- **WORK TO BE COMPLETED**: Only the text of the records below belongs in the answer, copied exactly, with pictures omitted.

# # # # #

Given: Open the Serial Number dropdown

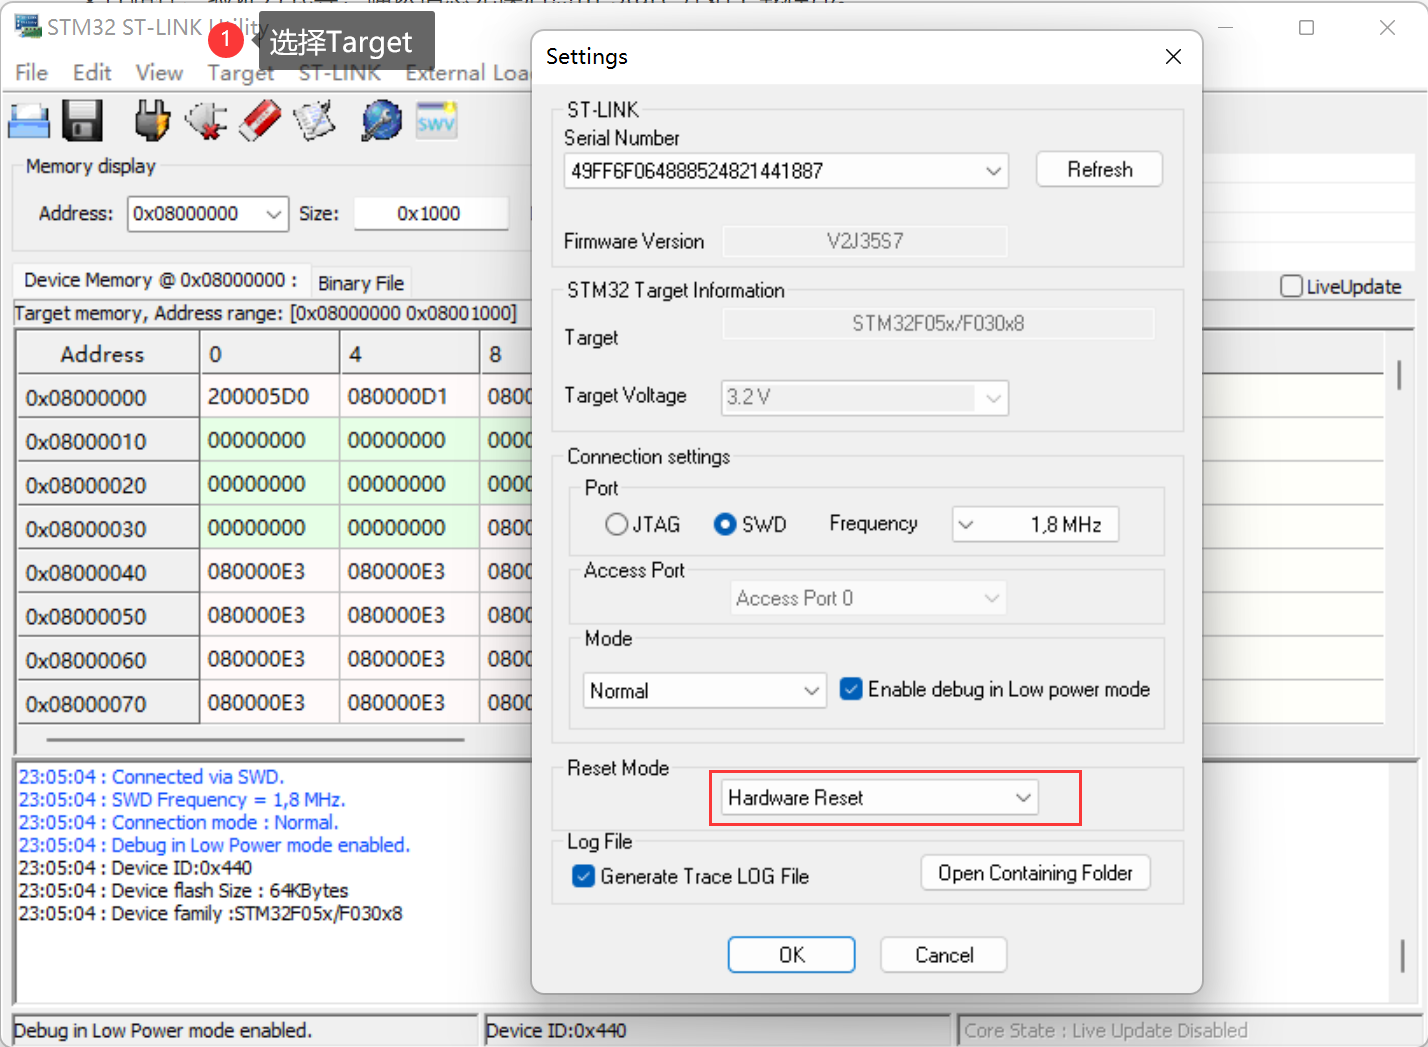Looking at the screenshot, I should pos(786,171).
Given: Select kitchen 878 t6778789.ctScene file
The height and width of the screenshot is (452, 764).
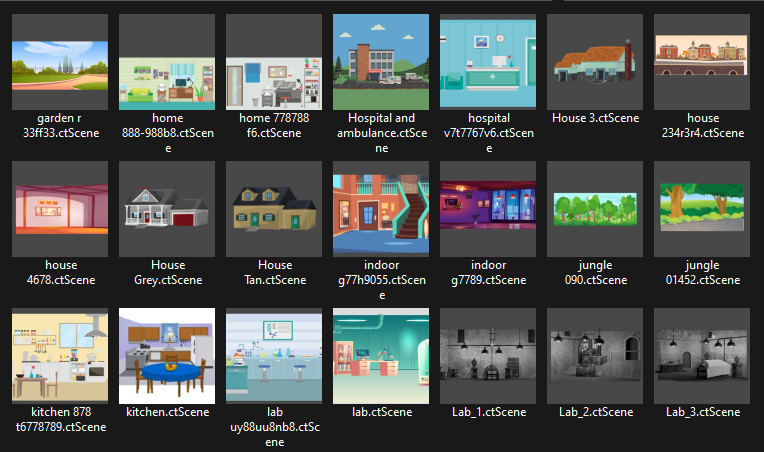Looking at the screenshot, I should click(x=61, y=356).
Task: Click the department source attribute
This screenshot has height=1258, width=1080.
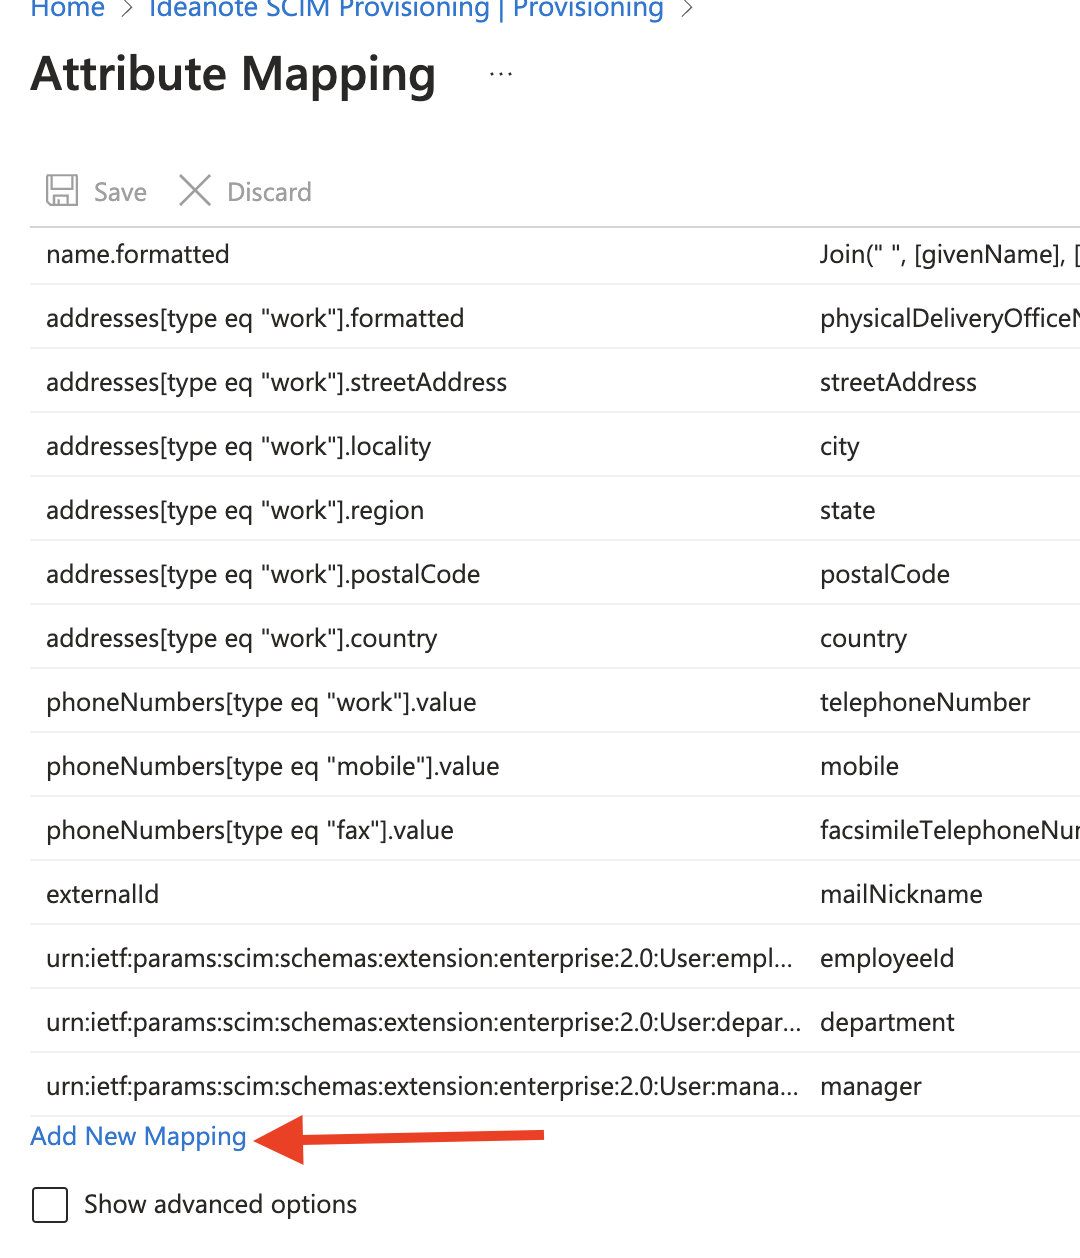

# # # # #

- **SOLUTION TO THE EXERCISE**:
Given: Open the Serial Number dropdown

Looking at the screenshot, I should pos(786,171).
Given: Select kitchen 878 t6778789.ctScene file
The height and width of the screenshot is (452, 764).
Looking at the screenshot, I should click(x=61, y=356).
Task: Click the department source attribute
This screenshot has height=1258, width=1080.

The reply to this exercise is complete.